Task item: Word for word, repeat the lines of the records from the one containing "GÖZLÜĞÜ DUNLOP C4 (67, 2063)" through the last line, both included.

· · · ·

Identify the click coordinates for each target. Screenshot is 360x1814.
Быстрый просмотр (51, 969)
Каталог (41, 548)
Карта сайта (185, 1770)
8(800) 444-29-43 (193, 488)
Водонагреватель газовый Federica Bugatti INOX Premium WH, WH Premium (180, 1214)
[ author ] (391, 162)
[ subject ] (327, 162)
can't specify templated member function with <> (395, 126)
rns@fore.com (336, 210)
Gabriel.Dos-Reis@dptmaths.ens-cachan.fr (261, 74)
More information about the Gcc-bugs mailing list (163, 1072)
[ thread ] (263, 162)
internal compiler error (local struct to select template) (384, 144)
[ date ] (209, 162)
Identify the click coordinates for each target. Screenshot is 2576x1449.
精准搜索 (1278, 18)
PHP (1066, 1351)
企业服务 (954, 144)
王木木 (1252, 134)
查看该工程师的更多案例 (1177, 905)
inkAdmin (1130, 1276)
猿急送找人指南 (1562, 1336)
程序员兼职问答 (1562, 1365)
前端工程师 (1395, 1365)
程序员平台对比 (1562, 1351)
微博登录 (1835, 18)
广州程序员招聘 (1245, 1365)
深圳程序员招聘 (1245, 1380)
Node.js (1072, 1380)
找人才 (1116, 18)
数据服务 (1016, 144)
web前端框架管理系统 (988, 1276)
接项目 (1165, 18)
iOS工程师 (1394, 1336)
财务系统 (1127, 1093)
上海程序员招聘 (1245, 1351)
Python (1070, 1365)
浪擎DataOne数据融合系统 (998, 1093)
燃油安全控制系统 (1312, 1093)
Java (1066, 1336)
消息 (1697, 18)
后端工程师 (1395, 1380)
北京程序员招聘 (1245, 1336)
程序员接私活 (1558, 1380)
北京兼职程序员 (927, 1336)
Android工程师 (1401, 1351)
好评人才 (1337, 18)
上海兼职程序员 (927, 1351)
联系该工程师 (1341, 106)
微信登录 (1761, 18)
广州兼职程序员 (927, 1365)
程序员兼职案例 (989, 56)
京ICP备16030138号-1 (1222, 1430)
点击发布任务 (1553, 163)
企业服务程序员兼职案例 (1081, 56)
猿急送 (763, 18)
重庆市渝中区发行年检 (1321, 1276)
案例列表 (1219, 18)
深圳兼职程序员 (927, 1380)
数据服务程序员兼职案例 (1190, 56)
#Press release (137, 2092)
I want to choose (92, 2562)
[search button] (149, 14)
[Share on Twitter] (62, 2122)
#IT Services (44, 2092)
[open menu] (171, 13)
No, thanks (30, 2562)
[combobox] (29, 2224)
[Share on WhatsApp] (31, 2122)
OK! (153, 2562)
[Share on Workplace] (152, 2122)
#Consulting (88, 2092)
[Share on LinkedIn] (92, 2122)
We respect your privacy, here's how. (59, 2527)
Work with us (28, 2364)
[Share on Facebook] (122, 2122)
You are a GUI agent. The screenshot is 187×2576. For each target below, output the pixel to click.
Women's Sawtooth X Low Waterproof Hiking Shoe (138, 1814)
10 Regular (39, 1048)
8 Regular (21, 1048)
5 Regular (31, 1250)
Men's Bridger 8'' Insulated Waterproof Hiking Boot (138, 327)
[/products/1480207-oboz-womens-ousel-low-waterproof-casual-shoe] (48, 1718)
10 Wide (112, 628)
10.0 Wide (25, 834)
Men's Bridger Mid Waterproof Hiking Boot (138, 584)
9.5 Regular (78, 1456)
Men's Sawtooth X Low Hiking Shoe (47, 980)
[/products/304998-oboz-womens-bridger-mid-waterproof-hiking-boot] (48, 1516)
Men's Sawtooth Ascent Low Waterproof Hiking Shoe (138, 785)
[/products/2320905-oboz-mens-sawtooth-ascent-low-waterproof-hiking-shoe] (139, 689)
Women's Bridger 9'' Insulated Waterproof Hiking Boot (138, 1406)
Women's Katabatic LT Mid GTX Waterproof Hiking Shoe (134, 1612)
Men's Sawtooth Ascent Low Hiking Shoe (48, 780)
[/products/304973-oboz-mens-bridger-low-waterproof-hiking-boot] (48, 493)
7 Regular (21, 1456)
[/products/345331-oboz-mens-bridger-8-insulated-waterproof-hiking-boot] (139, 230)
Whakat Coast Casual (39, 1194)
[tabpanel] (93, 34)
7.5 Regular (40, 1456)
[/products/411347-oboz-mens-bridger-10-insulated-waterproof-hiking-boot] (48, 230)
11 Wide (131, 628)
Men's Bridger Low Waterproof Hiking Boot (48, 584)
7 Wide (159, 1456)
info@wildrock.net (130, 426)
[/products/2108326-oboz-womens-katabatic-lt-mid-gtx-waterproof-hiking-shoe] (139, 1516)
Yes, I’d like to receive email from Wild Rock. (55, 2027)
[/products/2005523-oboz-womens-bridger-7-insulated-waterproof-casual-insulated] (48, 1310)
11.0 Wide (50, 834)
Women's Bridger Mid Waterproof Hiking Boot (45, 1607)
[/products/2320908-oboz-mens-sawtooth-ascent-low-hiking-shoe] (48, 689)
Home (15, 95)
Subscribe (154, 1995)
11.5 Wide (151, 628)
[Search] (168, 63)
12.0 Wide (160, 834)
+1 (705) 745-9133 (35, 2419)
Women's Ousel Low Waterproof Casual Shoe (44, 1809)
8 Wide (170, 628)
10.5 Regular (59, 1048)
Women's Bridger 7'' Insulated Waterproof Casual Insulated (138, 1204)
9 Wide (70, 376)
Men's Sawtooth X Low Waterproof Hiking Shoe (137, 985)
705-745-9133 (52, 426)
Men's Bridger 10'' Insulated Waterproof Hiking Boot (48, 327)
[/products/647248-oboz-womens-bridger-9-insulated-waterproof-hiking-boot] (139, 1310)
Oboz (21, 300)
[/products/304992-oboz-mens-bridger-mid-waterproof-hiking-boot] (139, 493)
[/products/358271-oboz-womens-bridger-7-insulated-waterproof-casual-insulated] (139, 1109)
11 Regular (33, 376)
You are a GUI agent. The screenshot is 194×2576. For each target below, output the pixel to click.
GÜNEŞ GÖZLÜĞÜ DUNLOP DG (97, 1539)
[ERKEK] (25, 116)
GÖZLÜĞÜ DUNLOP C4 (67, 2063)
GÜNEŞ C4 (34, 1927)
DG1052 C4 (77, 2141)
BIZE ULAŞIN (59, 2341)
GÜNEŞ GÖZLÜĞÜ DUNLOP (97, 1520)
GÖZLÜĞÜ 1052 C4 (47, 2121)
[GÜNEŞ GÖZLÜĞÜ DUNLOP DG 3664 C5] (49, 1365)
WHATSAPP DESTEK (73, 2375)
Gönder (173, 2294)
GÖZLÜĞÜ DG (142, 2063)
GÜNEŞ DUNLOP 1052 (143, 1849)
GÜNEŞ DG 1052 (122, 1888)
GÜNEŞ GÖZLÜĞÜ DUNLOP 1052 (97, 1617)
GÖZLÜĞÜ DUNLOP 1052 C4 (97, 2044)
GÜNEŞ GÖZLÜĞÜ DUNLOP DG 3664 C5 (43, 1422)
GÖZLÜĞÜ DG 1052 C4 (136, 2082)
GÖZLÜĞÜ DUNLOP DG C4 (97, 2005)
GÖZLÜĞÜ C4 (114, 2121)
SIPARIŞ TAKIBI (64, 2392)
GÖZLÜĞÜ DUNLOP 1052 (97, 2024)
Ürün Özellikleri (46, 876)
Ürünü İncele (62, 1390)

· · · ·

Exercise answer:
GÖZLÜĞÜ DUNLOP C4 (67, 2063)
GÜNEŞ C4 (34, 1927)
DG1052 C4 (77, 2141)
BIZE ULAŞIN (59, 2341)
GÜNEŞ GÖZLÜĞÜ DUNLOP (97, 1520)
GÖZLÜĞÜ 1052 C4 (47, 2121)
[GÜNEŞ GÖZLÜĞÜ DUNLOP DG 3664 C5] (49, 1365)
WHATSAPP DESTEK (73, 2375)
Gönder (173, 2294)
GÖZLÜĞÜ DG (142, 2063)
GÜNEŞ DUNLOP 1052 (143, 1849)
GÜNEŞ DG 1052 (122, 1888)
GÜNEŞ GÖZLÜĞÜ DUNLOP 1052 (97, 1617)
GÖZLÜĞÜ DUNLOP 1052 C4 (97, 2044)
GÜNEŞ GÖZLÜĞÜ DUNLOP DG 3664 C5 (43, 1422)
GÖZLÜĞÜ DG 1052 C4 (136, 2082)
GÖZLÜĞÜ DUNLOP DG C4 (97, 2005)
GÖZLÜĞÜ C4 (114, 2121)
SIPARIŞ TAKIBI (64, 2392)
GÖZLÜĞÜ DUNLOP 1052 (97, 2024)
Ürün Özellikleri (46, 876)
Ürünü İncele (62, 1390)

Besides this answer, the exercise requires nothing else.